» REQUEST:
Could you copy the issue report about Server::run returning on an oversized response payload, word for word, from "Server::run abruptly returns" up to and including "just isolate self.server.send(...)"?

» QUOTED PASSAGE:
start

Server::run abruptly returns when a response payload is too large
jasta opened this issue · 4 comments
I recently hit a case where I had too large of a response payload which resulted in a quite confusing error as it returned from server.run()
only to panic based on server.run(...).await.unwrap()
:
thread 'main' panicked at 'called `Result::unwrap()` on an `Err` value: Custom { kind: InvalidData, error: "CoAP error: invalid packet length" }', src/main.rs:69:14
I understand we don't have Block1/2 (RFC 7959) support, however we should be able to do better than "crash" the server in this case. At a minimum I think we want to make sure I/O errors during server.run()
don't return for every customer since that would easily allow for a DoS attack. Maybe just isolate self.server.send(...)
errors and log them instead of returning?
Out of curiosity as well, what would it take to actually implement RFC 7959 support? It seems like we'd need to do some kind of caching by (Token,Endpoint) for some period of time and then add some request/response handling to add/interpret Block2 options accordingly when serving our cached result. Shouldn't be too bad though, right? I might take a crack at a generic implementation downstream of coap-rs and see if it can't be ported back into the core if there's interest.

end

» PROVIDED DATA:
start

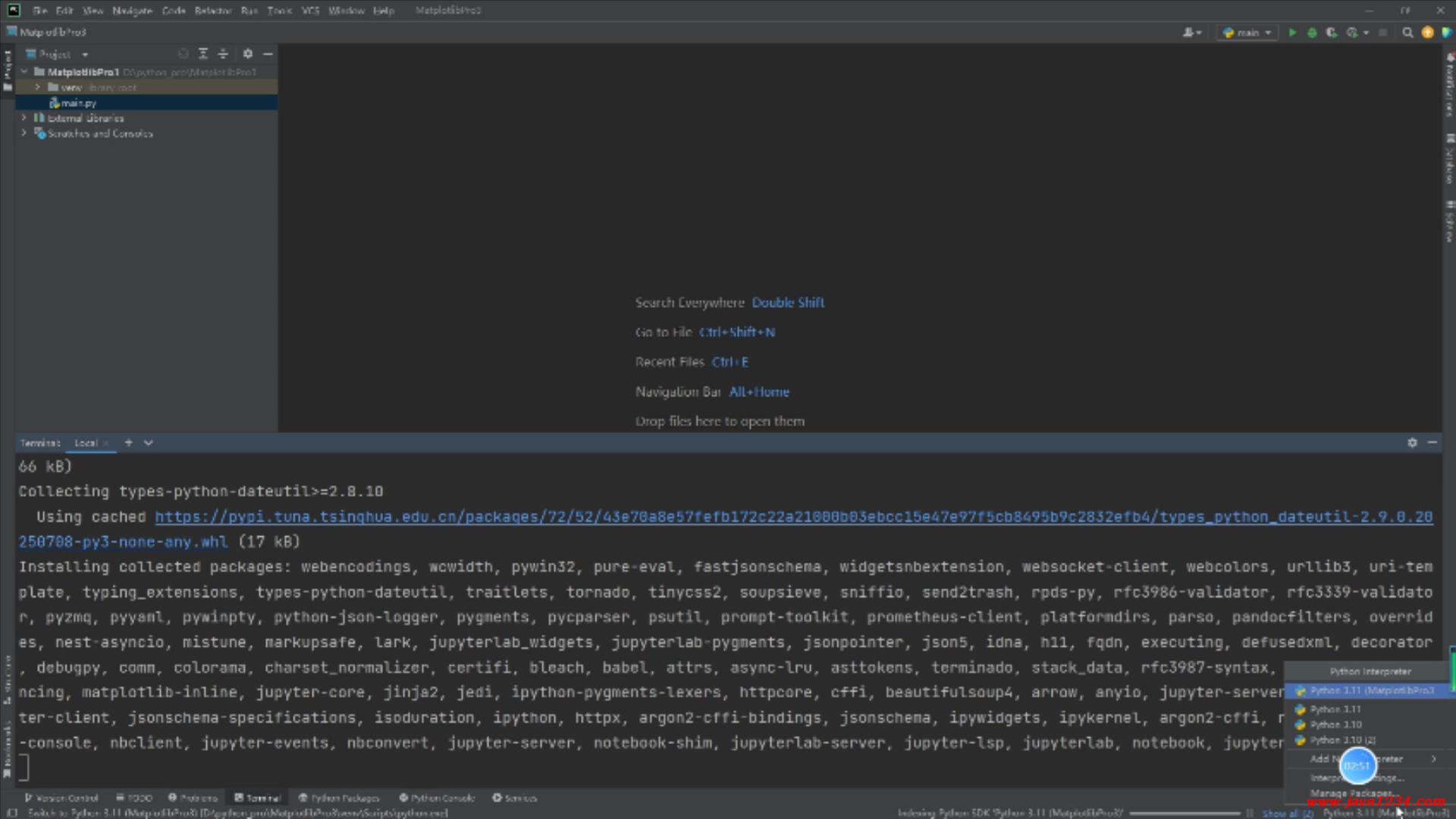This screenshot has height=819, width=1456.
Task: Open Terminal panel settings gear
Action: 1412,443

end

» RESULT BELOW:
Server::run abruptly returns when a response payload is too large
jasta opened this issue · 4 comments
I recently hit a case where I had too large of a response payload which resulted in a quite confusing error as it returned from server.run()
only to panic based on server.run(...).await.unwrap()
:
thread 'main' panicked at 'called `Result::unwrap()` on an `Err` value: Custom { kind: InvalidData, error: "CoAP error: invalid packet length" }', src/main.rs:69:14
I understand we don't have Block1/2 (RFC 7959) support, however we should be able to do better than "crash" the server in this case. At a minimum I think we want to make sure I/O errors during server.run()
don't return for every customer since that would easily allow for a DoS attack. Maybe just isolate self.server.send(...)